El canciller Juan Antonio Tack (1971-76) me confió algunos secretos en ese sentido. El más importante canciller de la historia republicana amenazó con renunciar varias veces para conseguir apoyo a su rol como jefe negociador ante Estados Unidos.
La primera vez ocurrió cuando lo maltrataron y requisaron en la aduana del aeropuerto de Nueva York. En legítima represalia, Tack expulsó a la DEA y a los Cuerpos de Paz, una medida nada normal ni fácil en la región en esa época.

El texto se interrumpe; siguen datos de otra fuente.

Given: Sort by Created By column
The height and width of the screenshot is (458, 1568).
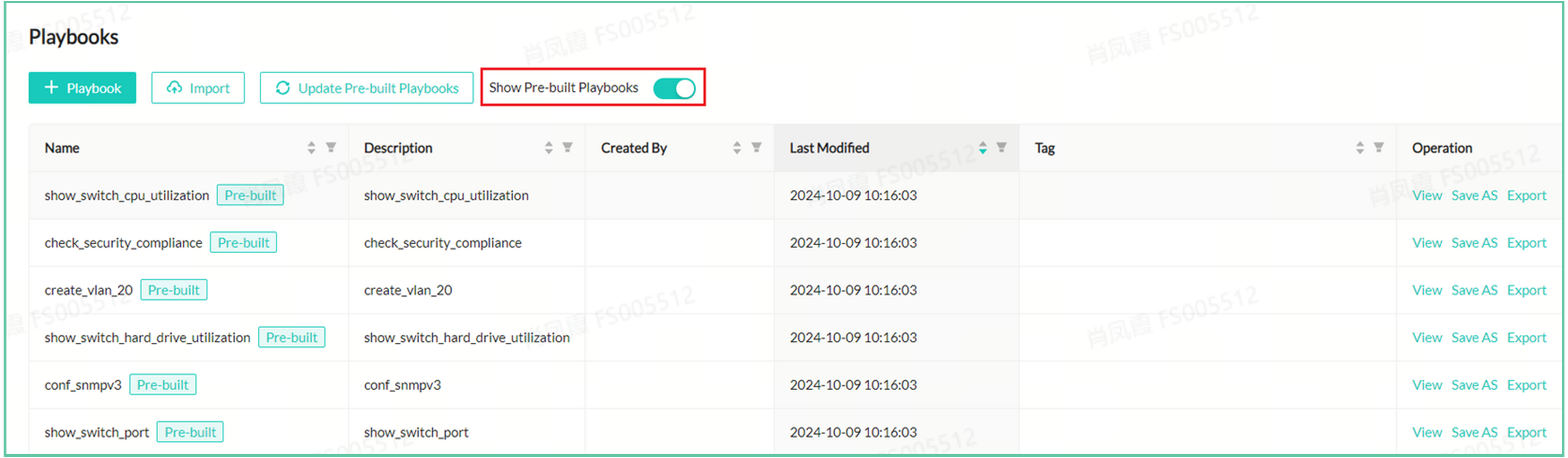Looking at the screenshot, I should click(737, 148).
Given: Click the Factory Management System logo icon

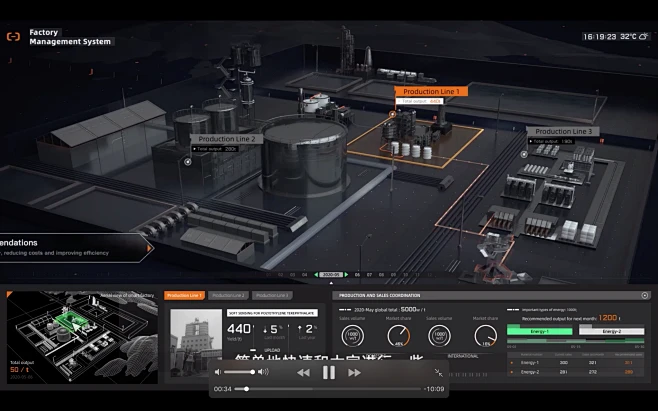Looking at the screenshot, I should click(x=13, y=37).
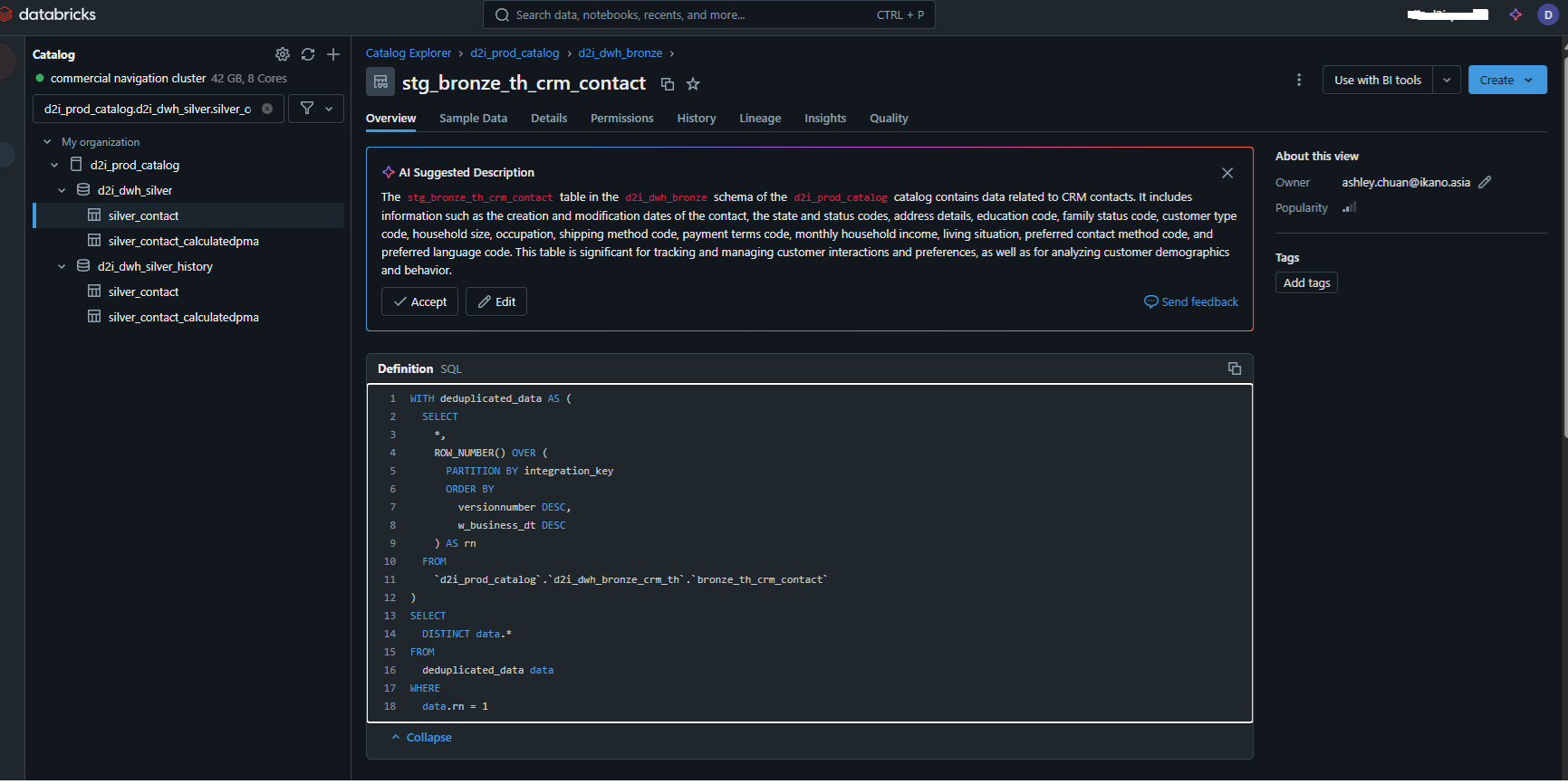Open the Databricks Assistant sparkle icon
Screen dimensions: 1568x784
(x=1515, y=14)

En una segunda ocasión, el canciller Tack amenazó con renunciar para que el gobierno lo apoyara en la apertura de relaciones con Cuba, a fin de romper el bloqueo a la isla, un objetivo que no era bien visto ni en la Guardia Nacional ni en la presidencia de la República bajo Demetrio B. Lakas y que, como tantas otras hazañas del canciller, se le atribuyeron a Omar Torrijos.
En una tercera instancia, el canciller Tack amenazó con renunciar si no lo apoyaban en la eliminación de la base militar de Estados Unidos en Río Hato, tema que ocasionaba alergia y escozor en Demetrio B. Lakas y en círculos de la Guardia Nacional.
En una cuarta ocasión, el canciller Tack me convocó a su despacho. Mi oficina ocupaba la totalidad del salón Ricardo J. Alfaro, conocido como el “salón amarillo”, ya que todas sus cortinas eran de ese color. Mi despacho era contiguo al del canciller, en La Exposición.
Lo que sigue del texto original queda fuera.